[RECORDS]

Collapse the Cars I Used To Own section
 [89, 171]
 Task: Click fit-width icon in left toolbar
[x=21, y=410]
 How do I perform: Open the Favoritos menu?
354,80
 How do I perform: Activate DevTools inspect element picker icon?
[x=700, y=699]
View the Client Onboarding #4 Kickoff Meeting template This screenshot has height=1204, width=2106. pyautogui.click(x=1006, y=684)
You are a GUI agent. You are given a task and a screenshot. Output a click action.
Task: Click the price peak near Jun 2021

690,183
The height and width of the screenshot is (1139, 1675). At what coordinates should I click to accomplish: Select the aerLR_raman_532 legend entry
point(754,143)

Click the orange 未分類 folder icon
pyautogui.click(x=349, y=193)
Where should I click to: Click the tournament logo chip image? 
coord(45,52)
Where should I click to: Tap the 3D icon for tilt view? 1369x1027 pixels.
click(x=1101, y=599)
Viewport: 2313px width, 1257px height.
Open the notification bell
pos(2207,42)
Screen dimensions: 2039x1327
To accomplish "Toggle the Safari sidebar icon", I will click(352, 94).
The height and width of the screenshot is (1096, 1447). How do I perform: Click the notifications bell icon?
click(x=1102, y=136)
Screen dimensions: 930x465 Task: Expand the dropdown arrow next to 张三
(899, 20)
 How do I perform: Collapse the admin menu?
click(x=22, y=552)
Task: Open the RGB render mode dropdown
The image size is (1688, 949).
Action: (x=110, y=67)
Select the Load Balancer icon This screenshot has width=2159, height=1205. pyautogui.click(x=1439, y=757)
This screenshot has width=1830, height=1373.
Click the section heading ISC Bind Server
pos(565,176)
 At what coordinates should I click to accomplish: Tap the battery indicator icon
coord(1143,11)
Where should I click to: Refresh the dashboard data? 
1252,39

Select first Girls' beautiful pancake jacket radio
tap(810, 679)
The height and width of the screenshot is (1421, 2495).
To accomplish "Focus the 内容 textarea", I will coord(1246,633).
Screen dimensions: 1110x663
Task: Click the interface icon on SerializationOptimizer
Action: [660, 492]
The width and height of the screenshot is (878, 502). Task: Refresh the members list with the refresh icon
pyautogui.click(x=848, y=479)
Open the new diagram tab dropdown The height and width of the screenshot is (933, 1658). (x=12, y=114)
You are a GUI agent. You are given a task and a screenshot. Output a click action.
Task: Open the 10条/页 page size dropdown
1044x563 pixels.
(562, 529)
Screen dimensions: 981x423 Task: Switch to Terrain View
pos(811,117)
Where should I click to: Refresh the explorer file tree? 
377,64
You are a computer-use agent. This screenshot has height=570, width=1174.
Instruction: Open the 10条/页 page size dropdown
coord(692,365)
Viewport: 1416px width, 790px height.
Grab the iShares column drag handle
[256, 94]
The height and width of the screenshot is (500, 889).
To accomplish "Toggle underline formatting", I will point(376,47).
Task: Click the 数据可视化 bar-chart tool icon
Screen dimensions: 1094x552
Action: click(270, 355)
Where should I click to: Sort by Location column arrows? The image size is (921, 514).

[/RECORDS]

● **PROBLEM DESCRIPTION**:
Would you restate the entries word for word, omitting none?

● **SOLVED PROBLEM**:
Collapse the Cars I Used To Own section
 [89, 171]
 Task: Click fit-width icon in left toolbar
[x=21, y=410]
 How do I perform: Open the Favoritos menu?
354,80
 How do I perform: Activate DevTools inspect element picker icon?
[x=700, y=699]
View the Client Onboarding #4 Kickoff Meeting template This screenshot has height=1204, width=2106. pyautogui.click(x=1006, y=684)
You are a GUI agent. You are given a task and a screenshot. Output a click action.
Task: Click the price peak near Jun 2021

690,183
The height and width of the screenshot is (1139, 1675). At what coordinates should I click to accomplish: Select the aerLR_raman_532 legend entry
point(754,143)

Click the orange 未分類 folder icon
pyautogui.click(x=349, y=193)
Where should I click to: Click the tournament logo chip image? 
coord(45,52)
Where should I click to: Tap the 3D icon for tilt view? 1369x1027 pixels.
click(x=1101, y=599)
Viewport: 2313px width, 1257px height.
Open the notification bell
pos(2207,42)
Screen dimensions: 2039x1327
To accomplish "Toggle the Safari sidebar icon", I will click(352, 94).
The height and width of the screenshot is (1096, 1447). How do I perform: Click the notifications bell icon?
click(x=1102, y=136)
Screen dimensions: 930x465 Task: Expand the dropdown arrow next to 张三
(899, 20)
 How do I perform: Collapse the admin menu?
click(x=22, y=552)
Task: Open the RGB render mode dropdown
The image size is (1688, 949).
Action: (x=110, y=67)
Select the Load Balancer icon This screenshot has width=2159, height=1205. pyautogui.click(x=1439, y=757)
This screenshot has width=1830, height=1373.
Click the section heading ISC Bind Server
pos(565,176)
 At what coordinates should I click to accomplish: Tap the battery indicator icon
coord(1143,11)
Where should I click to: Refresh the dashboard data? 
1252,39

Select first Girls' beautiful pancake jacket radio
tap(810, 679)
The height and width of the screenshot is (1421, 2495).
To accomplish "Focus the 内容 textarea", I will coord(1246,633).
Screen dimensions: 1110x663
Task: Click the interface icon on SerializationOptimizer
Action: [660, 492]
The width and height of the screenshot is (878, 502). Task: Refresh the members list with the refresh icon
pyautogui.click(x=848, y=479)
Open the new diagram tab dropdown The height and width of the screenshot is (933, 1658). (x=12, y=114)
You are a GUI agent. You are given a task and a screenshot. Output a click action.
Task: Open the 10条/页 page size dropdown
1044x563 pixels.
(562, 529)
Screen dimensions: 981x423 Task: Switch to Terrain View
pos(811,117)
Where should I click to: Refresh the explorer file tree? 
377,64
You are a computer-use agent. This screenshot has height=570, width=1174.
Instruction: Open the 10条/页 page size dropdown
coord(692,365)
Viewport: 1416px width, 790px height.
Grab the iShares column drag handle
[256, 94]
The height and width of the screenshot is (500, 889).
To accomplish "Toggle underline formatting", I will point(376,47).
Task: Click the 数据可视化 bar-chart tool icon
Screen dimensions: 1094x552
Action: click(270, 355)
Where should I click to: Sort by Location column arrows? The image size is (921, 514).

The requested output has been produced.